Action item: Transcribe every entry word for word, but skip the images.

[Pixel coordinate grounding data]
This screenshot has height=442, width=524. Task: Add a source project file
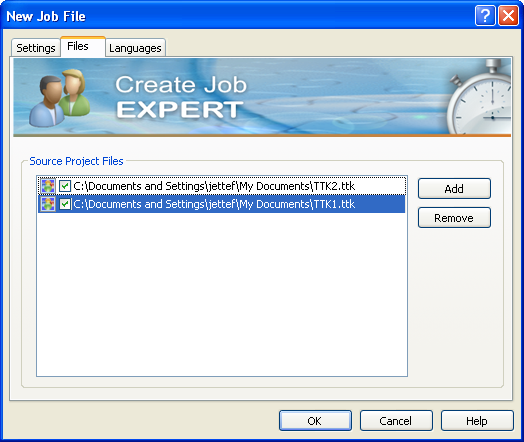[454, 189]
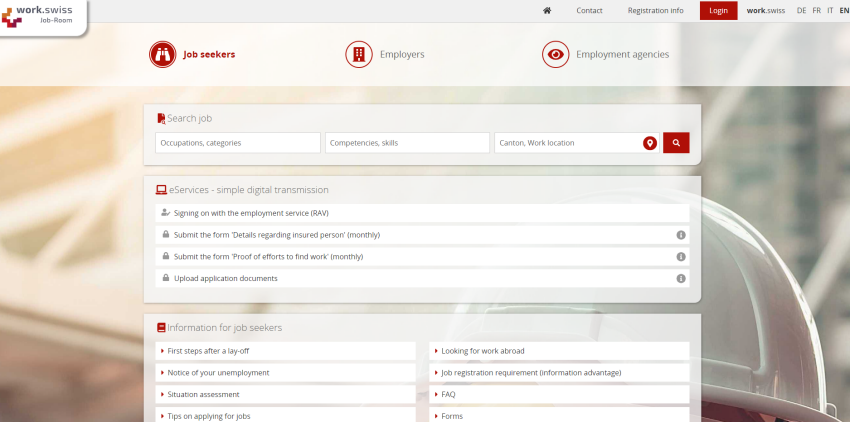The image size is (850, 422).
Task: Select the Job seekers binoculars icon
Action: coord(163,55)
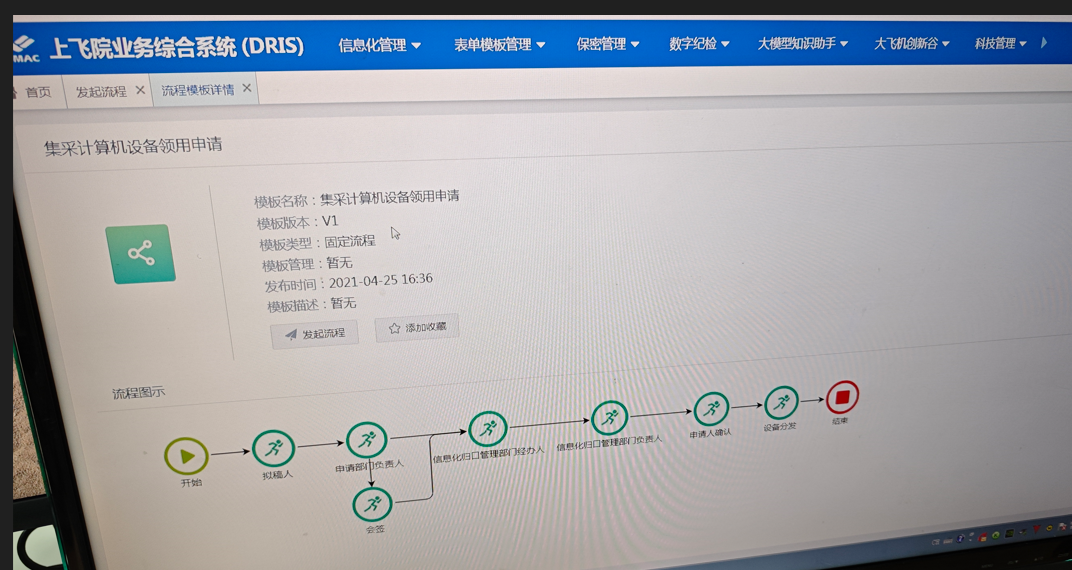The height and width of the screenshot is (570, 1072).
Task: Close the 发起流程 tab
Action: tap(140, 90)
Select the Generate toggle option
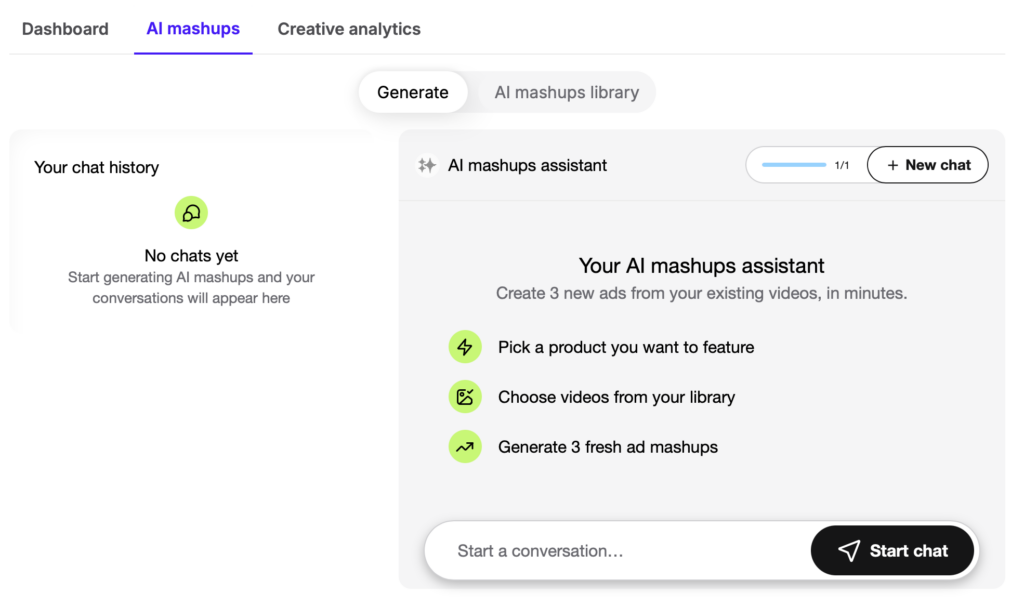 (412, 92)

Solution to the exercise:
This screenshot has height=442, width=524. Task: Add a source project file
[454, 189]
The image size is (850, 422).
Task: Select the Job seekers binoculars icon
Action: coord(163,55)
The height and width of the screenshot is (570, 1072).
Task: Close the 发起流程 tab
Action: tap(140, 90)
Select the Generate toggle option
 (412, 92)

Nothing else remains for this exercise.